[extract …] As a revolution in urban governance swept Britain from the 1840s onward, a revolution in water supply and drainage infrastructure followed. The apogee of that movement was a water supply system called the gravitation scheme that reforming municipalities aspired to build. It entailed drastically reshaping landscapes in the hinterlands of cities by damming rivers, raising lakes, or flooding valleys and then piping water under pressure to sometimes distant cities; it also, promoters hoped, would reform urban environments and societies at the same time. Between 1840 and the end of the century, engineers in Britain executed it approximately one hundred times, but the gravitation scheme had a life beyond the bounds of Britain. In the second half of the nineteenth century, engineers—usually the very same individuals who had carried them out in Britain— introduced the scheme to cities such as Bombay, Colombo, Hong Kong, and Singapore. There, the gravitation scheme also had a transformative influence; it was a project of environmental and technical change that helped to solidify the modernizing colonial state.

This water system was a practical solution to the challenge of providing growing urban populations in Britain with water, but it represented more than that to the advocates of improvement in cities such as Bradford, Glasgow, and Manchester. For them, the design was ideally suited to accomplish goals that combined physical and moral amelioration. In their eyes, it was the best technology for keeping cities flush with water for drinking and bearing away human and industrial poisons, and because it was presumed to be the best method for introducing water to all homes in all corners of the city, they believed that it was the best way to induce working-class families—who they imagined were averse to water use—to use it for drinking (as an alternative to alcohol) and for eliminating demoralizing grime. In other words, only if the poor would adopt more water usage could the warrens of the cities be rid of environmental and moral filth. In the empire, those who promoted the gravitation scheme were guided by much the same motivations, but there, the targets of water reform were chiefly identified by race rather than class.
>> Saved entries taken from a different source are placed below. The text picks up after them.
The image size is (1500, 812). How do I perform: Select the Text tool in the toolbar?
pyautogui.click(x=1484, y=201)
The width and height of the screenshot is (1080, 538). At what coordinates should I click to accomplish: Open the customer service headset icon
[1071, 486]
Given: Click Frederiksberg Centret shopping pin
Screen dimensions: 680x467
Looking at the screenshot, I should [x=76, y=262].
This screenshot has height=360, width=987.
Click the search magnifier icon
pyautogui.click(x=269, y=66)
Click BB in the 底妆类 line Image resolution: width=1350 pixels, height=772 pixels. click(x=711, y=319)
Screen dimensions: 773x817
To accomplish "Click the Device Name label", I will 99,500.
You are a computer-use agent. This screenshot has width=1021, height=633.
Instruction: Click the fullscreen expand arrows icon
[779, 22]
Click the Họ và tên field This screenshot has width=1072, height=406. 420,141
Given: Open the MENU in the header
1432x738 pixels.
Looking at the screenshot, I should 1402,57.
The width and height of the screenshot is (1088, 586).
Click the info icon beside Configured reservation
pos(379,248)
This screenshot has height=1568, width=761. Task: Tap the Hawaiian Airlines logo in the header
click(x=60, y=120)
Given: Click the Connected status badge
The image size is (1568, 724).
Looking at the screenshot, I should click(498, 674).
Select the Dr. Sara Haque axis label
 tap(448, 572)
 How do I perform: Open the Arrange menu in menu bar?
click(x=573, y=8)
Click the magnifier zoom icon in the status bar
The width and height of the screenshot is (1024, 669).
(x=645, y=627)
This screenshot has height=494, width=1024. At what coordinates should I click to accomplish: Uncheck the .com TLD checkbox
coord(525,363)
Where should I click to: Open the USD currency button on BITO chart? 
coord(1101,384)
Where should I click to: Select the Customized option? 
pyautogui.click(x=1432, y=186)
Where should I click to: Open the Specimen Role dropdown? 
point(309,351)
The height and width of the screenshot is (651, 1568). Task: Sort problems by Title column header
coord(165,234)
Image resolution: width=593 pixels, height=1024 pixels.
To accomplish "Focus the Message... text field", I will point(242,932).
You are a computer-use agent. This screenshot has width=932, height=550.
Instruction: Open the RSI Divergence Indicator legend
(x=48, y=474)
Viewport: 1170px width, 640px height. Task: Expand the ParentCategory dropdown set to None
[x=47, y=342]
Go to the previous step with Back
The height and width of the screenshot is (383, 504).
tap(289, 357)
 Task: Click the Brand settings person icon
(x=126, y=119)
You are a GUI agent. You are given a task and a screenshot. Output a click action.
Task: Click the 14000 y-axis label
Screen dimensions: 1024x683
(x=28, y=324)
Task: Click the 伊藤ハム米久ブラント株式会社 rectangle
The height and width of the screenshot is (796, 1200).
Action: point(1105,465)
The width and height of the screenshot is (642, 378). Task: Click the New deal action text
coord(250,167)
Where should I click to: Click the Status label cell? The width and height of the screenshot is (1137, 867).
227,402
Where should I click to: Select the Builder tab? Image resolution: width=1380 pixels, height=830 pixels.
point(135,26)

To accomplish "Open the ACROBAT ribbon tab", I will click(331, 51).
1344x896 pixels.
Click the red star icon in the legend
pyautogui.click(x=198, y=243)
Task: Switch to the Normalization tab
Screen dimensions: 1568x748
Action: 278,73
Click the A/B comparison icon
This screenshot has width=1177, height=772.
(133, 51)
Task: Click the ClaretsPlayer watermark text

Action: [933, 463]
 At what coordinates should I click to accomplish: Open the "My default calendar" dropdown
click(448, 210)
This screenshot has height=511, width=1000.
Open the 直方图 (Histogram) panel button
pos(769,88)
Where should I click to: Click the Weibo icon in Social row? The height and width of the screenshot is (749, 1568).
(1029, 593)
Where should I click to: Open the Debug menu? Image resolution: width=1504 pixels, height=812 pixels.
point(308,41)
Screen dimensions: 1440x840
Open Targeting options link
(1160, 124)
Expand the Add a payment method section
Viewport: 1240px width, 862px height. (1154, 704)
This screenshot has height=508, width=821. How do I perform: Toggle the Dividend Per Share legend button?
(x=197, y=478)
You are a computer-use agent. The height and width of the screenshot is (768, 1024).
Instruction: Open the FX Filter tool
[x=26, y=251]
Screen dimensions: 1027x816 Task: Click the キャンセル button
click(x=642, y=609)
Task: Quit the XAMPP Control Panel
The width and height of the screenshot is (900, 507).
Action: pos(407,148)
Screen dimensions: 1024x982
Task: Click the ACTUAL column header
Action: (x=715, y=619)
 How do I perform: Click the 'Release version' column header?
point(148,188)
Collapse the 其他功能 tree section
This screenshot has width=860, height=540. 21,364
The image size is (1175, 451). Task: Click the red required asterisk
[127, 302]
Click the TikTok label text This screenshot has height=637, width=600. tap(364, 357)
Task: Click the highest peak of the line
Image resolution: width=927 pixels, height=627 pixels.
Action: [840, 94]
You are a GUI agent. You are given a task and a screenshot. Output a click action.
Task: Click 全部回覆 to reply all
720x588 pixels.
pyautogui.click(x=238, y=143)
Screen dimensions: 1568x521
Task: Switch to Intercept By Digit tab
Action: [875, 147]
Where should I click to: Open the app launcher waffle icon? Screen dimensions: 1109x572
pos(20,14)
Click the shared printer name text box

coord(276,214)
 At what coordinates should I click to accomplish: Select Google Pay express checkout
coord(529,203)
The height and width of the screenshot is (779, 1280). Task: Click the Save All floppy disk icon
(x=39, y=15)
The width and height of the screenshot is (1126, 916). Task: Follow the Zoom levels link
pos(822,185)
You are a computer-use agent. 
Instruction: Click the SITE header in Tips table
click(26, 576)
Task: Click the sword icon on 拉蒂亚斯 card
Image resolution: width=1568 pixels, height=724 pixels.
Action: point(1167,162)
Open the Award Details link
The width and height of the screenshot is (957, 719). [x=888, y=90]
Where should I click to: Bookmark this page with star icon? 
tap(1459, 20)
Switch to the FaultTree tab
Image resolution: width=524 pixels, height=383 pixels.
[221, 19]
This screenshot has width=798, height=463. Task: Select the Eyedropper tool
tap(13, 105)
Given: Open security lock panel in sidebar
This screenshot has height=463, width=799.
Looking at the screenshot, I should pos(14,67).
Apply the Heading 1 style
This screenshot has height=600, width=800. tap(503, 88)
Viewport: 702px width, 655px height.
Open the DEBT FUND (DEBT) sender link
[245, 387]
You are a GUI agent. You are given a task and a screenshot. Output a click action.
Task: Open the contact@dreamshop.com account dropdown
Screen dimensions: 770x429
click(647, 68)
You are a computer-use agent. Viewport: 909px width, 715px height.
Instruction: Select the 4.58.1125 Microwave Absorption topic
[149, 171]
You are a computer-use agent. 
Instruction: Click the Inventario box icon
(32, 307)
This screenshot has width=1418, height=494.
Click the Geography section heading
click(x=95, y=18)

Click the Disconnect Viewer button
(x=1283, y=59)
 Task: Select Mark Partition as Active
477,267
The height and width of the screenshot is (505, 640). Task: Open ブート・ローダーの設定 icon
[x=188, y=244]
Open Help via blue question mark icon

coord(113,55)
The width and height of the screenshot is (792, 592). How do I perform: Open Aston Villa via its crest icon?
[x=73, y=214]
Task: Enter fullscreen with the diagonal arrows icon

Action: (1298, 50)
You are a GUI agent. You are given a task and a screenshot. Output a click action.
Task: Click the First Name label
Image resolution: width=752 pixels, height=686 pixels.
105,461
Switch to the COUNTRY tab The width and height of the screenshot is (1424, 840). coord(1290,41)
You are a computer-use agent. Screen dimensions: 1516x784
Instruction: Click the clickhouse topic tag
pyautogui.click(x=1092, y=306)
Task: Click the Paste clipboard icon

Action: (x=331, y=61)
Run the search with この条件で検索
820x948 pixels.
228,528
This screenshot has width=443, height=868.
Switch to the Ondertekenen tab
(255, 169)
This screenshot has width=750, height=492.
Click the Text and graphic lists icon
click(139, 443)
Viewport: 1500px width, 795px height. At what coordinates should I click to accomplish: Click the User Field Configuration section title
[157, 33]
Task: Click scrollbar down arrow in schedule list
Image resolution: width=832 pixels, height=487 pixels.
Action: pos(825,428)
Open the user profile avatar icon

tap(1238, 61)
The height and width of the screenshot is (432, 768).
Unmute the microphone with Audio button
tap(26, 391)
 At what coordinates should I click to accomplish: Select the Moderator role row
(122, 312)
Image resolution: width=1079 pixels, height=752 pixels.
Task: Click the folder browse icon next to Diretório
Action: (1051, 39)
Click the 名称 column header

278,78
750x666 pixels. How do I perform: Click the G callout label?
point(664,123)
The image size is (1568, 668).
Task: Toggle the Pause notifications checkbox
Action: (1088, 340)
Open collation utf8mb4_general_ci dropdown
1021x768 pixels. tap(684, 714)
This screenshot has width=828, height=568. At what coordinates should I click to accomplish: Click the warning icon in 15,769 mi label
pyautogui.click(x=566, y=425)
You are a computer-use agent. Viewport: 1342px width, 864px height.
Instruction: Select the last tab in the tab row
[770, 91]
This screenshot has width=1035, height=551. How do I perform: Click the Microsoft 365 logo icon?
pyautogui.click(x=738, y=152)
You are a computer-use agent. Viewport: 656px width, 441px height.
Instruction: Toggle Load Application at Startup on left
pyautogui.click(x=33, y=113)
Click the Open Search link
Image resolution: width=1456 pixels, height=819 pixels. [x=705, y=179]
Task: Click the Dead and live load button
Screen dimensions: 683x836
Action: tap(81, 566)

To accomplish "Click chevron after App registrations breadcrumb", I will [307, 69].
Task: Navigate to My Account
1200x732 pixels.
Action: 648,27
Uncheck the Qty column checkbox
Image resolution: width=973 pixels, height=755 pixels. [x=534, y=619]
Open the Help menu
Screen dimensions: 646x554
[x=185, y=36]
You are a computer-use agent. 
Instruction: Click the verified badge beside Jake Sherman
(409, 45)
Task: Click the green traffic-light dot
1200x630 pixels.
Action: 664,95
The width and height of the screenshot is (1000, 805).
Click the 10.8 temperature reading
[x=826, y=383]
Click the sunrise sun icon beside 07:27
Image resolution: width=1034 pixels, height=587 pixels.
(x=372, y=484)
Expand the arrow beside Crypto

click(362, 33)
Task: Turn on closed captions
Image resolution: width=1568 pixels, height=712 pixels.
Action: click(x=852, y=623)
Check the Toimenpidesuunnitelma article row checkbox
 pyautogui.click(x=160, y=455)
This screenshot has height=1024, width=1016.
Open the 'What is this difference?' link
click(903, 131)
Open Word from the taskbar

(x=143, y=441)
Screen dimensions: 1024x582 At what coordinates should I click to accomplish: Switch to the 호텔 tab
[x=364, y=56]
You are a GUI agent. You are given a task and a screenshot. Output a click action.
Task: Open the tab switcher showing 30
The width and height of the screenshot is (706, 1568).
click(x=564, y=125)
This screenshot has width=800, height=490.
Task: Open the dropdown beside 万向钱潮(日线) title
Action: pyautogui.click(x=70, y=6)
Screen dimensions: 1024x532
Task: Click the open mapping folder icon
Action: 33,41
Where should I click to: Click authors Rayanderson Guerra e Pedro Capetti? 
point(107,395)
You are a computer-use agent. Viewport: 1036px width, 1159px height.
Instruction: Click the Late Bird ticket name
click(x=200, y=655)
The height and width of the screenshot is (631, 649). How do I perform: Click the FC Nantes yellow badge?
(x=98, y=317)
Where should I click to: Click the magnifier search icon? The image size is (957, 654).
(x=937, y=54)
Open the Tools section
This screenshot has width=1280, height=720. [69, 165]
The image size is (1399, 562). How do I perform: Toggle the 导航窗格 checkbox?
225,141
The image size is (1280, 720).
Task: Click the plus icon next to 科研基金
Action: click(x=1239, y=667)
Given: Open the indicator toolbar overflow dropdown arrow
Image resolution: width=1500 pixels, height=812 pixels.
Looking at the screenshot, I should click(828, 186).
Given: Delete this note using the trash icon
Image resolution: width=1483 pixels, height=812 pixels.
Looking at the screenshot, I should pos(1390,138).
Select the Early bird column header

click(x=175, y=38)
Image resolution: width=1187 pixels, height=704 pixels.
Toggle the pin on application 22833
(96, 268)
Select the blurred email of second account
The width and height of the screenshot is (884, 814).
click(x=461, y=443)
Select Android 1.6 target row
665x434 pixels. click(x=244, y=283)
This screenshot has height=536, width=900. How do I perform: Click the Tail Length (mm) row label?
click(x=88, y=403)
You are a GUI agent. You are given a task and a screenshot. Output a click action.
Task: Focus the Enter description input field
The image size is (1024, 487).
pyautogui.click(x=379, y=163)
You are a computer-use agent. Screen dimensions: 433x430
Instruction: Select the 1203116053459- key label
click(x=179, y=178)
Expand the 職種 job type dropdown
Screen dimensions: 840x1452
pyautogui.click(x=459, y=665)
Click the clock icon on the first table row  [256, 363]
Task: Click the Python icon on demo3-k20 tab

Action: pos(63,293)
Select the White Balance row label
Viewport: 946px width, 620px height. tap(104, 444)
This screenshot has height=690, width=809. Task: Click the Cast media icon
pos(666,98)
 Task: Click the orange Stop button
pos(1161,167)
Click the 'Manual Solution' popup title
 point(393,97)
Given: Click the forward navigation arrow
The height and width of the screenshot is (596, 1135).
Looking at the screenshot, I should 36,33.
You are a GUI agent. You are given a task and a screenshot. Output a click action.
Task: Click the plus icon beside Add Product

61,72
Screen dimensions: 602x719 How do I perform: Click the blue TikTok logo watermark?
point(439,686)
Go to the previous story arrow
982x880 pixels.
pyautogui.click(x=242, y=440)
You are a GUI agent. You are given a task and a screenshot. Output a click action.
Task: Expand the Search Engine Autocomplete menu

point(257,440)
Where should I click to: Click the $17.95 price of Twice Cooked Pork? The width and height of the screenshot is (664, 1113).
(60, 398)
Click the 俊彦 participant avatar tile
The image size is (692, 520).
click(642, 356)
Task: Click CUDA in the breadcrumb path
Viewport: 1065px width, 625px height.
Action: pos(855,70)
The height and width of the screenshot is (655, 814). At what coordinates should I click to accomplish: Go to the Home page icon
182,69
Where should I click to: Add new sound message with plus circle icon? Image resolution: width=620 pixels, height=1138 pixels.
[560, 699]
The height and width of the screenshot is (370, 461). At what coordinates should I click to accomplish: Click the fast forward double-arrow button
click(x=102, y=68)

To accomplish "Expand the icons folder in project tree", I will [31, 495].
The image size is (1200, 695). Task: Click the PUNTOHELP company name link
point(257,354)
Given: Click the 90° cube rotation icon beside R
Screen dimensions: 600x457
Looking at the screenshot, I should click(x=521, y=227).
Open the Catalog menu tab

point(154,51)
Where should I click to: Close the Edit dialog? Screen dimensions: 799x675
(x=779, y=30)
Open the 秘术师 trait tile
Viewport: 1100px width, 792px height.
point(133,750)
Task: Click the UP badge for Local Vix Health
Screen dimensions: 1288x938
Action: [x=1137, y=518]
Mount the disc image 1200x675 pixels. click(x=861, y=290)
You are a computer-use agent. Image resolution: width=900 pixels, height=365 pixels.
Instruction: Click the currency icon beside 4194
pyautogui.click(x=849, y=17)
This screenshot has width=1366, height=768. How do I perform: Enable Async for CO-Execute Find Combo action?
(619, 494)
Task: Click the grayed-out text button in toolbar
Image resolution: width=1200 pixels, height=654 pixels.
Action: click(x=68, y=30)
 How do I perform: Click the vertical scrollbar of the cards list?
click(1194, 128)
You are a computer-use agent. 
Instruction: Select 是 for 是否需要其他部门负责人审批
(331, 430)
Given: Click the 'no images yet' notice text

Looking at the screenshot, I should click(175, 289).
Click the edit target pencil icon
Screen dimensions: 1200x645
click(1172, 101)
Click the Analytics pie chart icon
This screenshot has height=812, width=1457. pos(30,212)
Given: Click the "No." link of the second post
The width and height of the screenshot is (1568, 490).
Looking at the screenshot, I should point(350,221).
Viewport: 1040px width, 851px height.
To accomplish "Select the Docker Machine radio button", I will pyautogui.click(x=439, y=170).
Confident that they were spreading enlightenment and civilization, colonial officials and engineers sought to impose this technological-environmental system on the landscapes of the empire. These efforts had long-standing consequences for both environmental and social regimes. On the subcontinent, and in Sri Lanka, Japan, and China, engineers diverted rivers, created lakes, drowned villages, and dislodged farmers in order to provide sometimes distant cities with water. The projects linked this environmental change in the hinterlands to social change in the cities. The new colonial water supplies often replaced traditional water systems; where control over water sources was formerly decentralized, water systems became more and more centralized. “Official” water sources proliferated, along with official instruction to use them.1

  • 1. Christopher Hamlin has shown that, at the beginning of the sanitary and water reform movement, sanitarians such as Edwin Chadwick fought and won contests to determine how “improvement” was to be defined and achieved; that is, it was decided to treat the side effects of poverty, poisonous by-products that threatened the British workforce and threatened to expand into middle-class circles, instead of the root causes of poverty and disease. Christopher Hamlin, Public Health and Social Justice in an Age of Chadwick, Britain, 1800–1854 (Cambridge, 1998).